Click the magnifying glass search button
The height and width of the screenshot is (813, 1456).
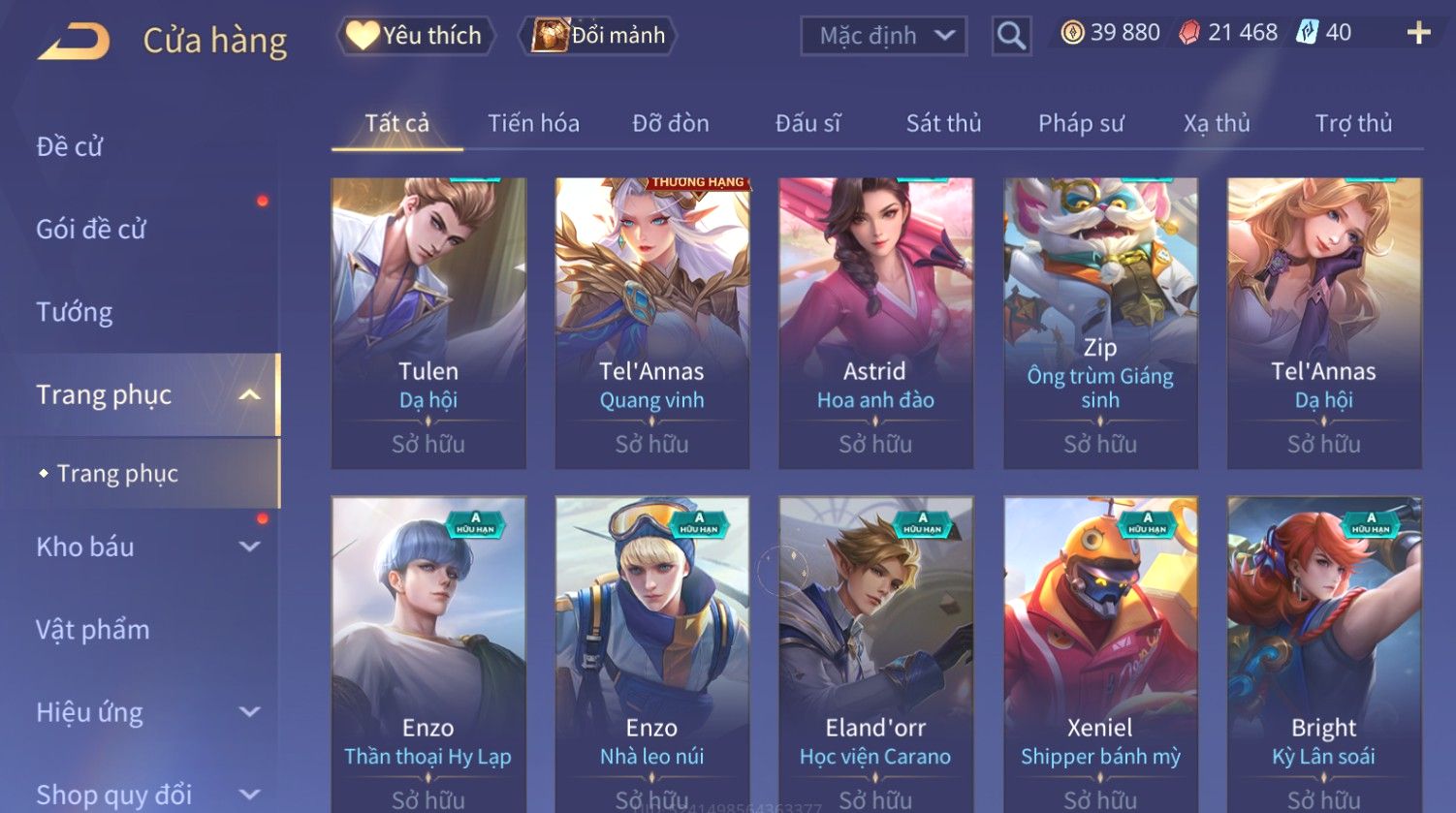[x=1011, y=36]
* * *
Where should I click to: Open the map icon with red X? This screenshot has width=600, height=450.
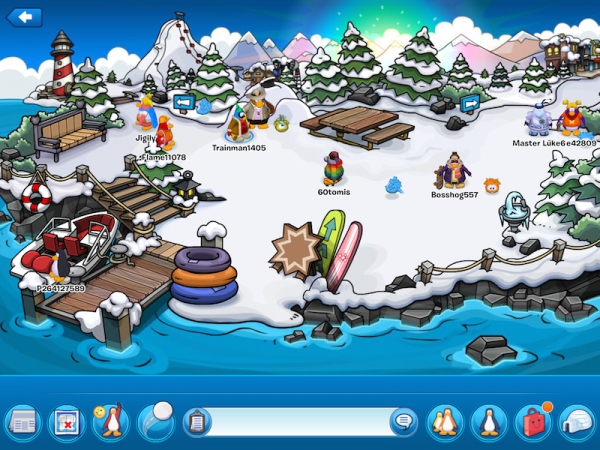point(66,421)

THE TASK:
Rewrite the listing from the line with "Click the magnifying glass search button" up to and including the line with "[x=1011, y=36]", keeping every line and adding 80 to each coordinate in the answers. Omit the pictures.

THE RESPONSE:
Click the magnifying glass search button
The height and width of the screenshot is (813, 1456).
[x=1091, y=116]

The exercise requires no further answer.